### Directive:
Copy out the entries from the line that contains "You are a computer-use agent." through the end of the entries, keeping every request, and shift each coordinate in the answers by adding 68 to it. Leave the pictures out.

######

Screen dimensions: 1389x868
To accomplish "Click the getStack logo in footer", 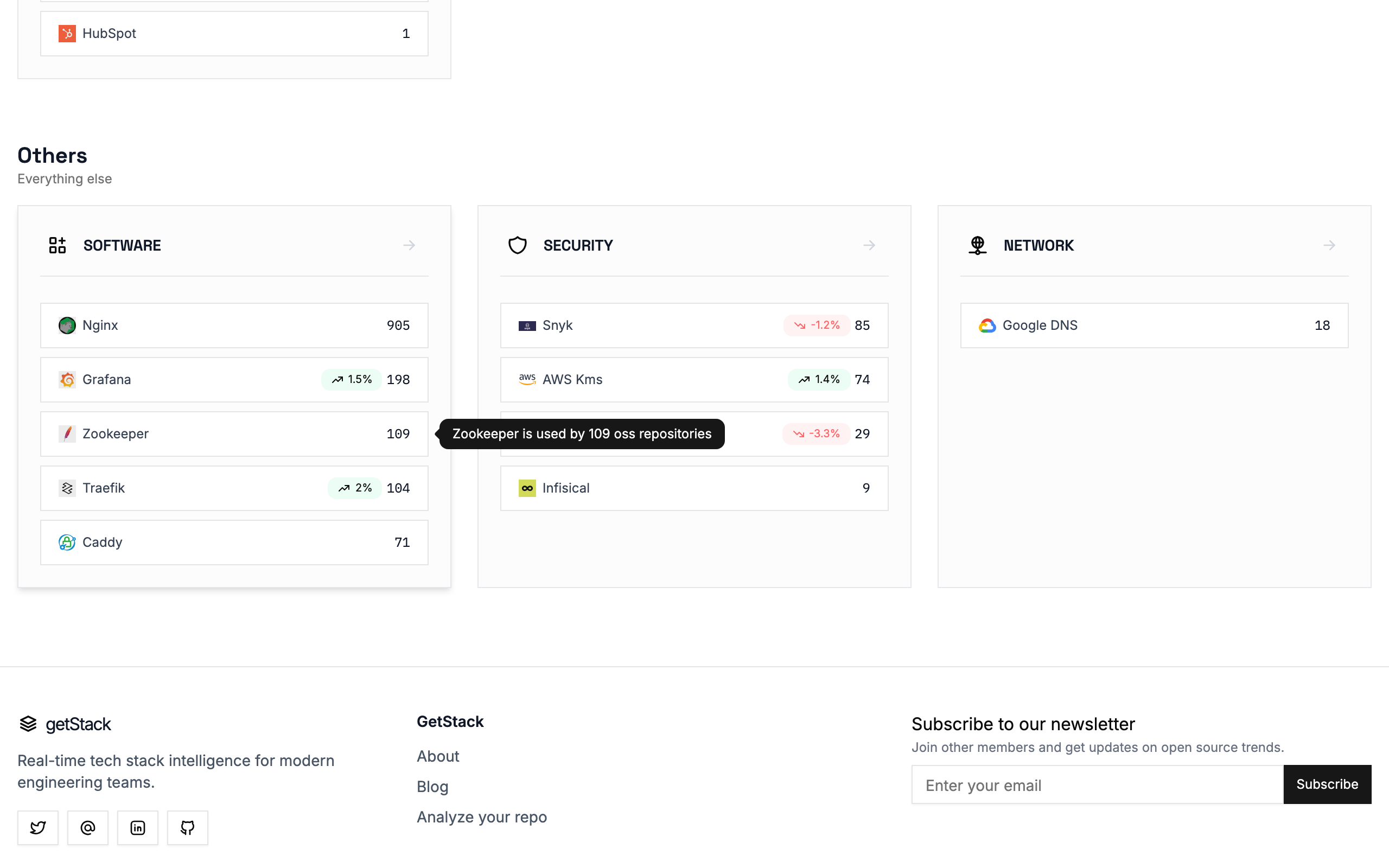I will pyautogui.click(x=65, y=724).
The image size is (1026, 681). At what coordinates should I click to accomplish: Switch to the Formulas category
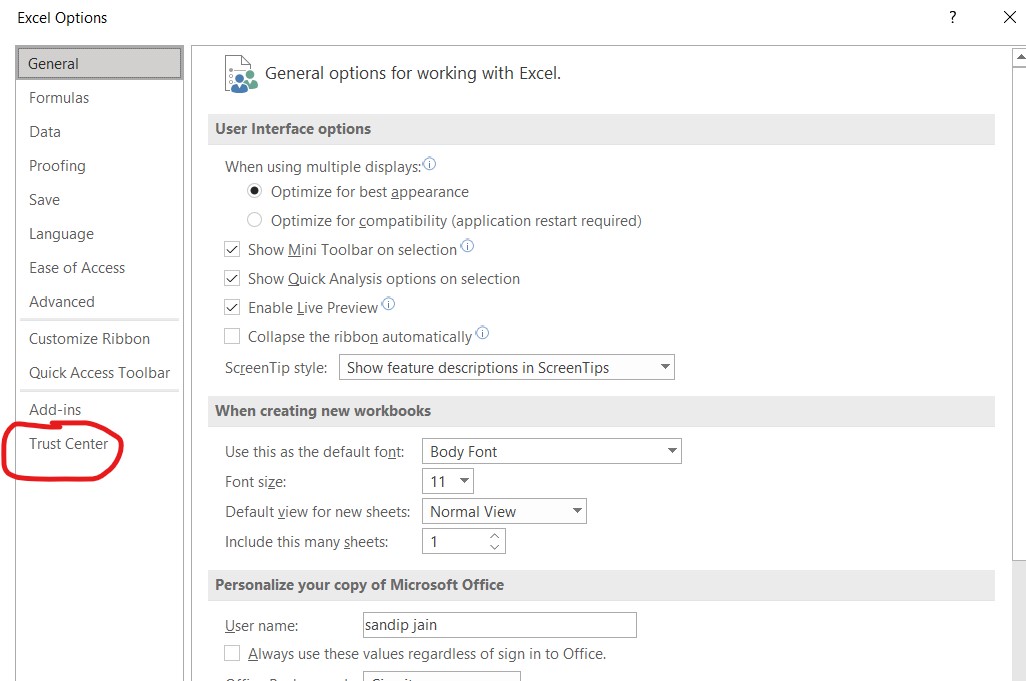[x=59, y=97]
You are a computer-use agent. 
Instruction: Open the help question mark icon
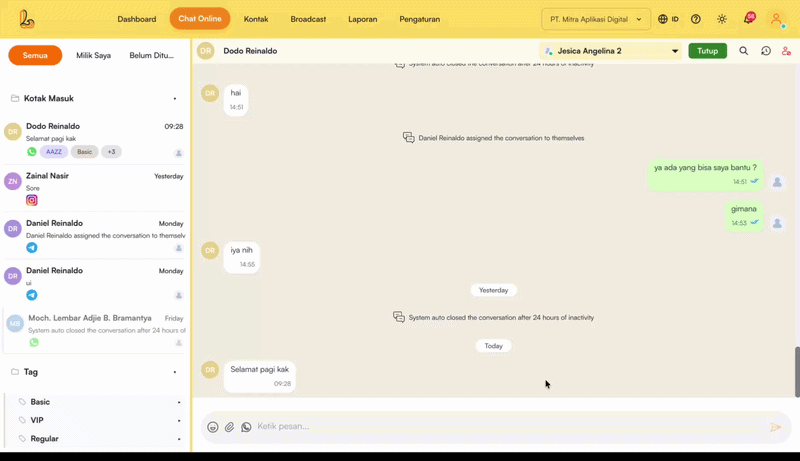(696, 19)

######

### Reply:
You are a computer-use agent. 
Instruction: Open the help question mark icon
(764, 87)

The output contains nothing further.